O sistema de cavernas que abriga milhões de morcegos
A Caverna Deer fica dentro do Parque Nacional Gunung Mulu, no estado malaio de Sarawak, na ilha de Bornéu. A caverna é enorme. Sua câmara principal é grande o suficiente para caber vários campos de futebol. Cientistas estimam que entre 2 milhões e 3 milhões de morcegos se empoleiram dentro da caverna a qualquer momento. Os morcegos são em sua maioria morcegos de lábios enrugados, uma espécie conhecida por formar colônias massivas.
Por que moradores e turistas se reúnem ao entardecer
Pessoas de vilarejos próximos e visitantes do mundo todo vêm assistir aos morcegos saindo da caverna toda noite. Os morcegos voam em colunas densas que se torcem e espiralam enquanto seguem para a floresta para se alimentar de insetos. O espetáculo se tornou uma grande atração para o parque nacional, que é Patrimônio Mundial da UNESCO. Guias locais levam visitantes a plataformas de observação montadas perto da entrada da caverna. O parque também protege outras espécies selvagens e florestas tropicais antigas, mas a emergência dos morcegos é o evento principal para muitos que fazem a viagem.

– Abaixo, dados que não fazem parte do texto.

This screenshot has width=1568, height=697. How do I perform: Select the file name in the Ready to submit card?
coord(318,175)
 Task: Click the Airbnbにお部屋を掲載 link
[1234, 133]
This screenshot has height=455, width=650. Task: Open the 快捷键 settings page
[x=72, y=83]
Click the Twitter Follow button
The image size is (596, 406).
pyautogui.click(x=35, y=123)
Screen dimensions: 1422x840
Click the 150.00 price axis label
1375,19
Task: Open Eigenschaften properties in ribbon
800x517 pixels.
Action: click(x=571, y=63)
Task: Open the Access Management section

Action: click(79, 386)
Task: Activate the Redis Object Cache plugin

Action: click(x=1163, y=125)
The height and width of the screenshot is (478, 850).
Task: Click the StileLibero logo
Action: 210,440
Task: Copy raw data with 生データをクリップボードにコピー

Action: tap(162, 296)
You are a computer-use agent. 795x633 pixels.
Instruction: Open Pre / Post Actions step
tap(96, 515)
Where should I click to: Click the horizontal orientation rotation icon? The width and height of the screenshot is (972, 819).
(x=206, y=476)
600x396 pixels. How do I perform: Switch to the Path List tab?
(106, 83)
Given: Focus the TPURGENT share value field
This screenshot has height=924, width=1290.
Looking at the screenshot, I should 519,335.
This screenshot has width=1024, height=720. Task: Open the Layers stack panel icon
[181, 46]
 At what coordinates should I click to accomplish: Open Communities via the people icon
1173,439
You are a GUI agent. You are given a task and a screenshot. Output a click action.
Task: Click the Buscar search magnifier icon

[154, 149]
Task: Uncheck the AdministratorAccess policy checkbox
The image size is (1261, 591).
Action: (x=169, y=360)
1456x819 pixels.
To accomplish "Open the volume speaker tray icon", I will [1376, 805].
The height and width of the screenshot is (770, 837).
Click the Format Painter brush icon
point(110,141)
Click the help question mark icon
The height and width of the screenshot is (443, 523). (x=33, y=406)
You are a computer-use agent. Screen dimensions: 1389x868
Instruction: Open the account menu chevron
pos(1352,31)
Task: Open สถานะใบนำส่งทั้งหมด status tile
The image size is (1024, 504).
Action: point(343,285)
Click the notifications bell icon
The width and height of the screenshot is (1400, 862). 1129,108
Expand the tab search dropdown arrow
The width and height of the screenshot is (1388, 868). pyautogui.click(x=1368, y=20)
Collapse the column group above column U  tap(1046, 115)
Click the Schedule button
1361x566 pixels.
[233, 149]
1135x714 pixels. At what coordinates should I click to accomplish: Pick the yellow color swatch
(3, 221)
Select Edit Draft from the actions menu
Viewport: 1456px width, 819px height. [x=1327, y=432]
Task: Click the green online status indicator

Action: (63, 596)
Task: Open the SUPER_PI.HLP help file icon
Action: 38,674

O que os morcegos significam para a floresta
Os morcegos desempenham um papel crítico no ecossistema de Gunung Mulu. Eles comem enormes quantidades de insetos toda noite, ajudando a controlar populações de pragas. Seu guano, ou fezes, acumula-se no chão da caverna e sustenta uma complexa teia de organismos que vivem nela. Quando os morcegos saem da caverna, eles também espalham nutrientes pela floresta enquanto voam e defecam. Essa ciclagem de nutrientes ajuda a sustentar a floresta tropical ao redor do parque.
A emergência de milhões de morcegos da Caverna Deer não é apenas uma atração turística. É um lembrete da escala em que a natureza opera em Bornéu. O espetáculo continua toda noite, impulsionado pelas simples necessidades biológicas dos morcegos e pelos ritmos antigos da caverna.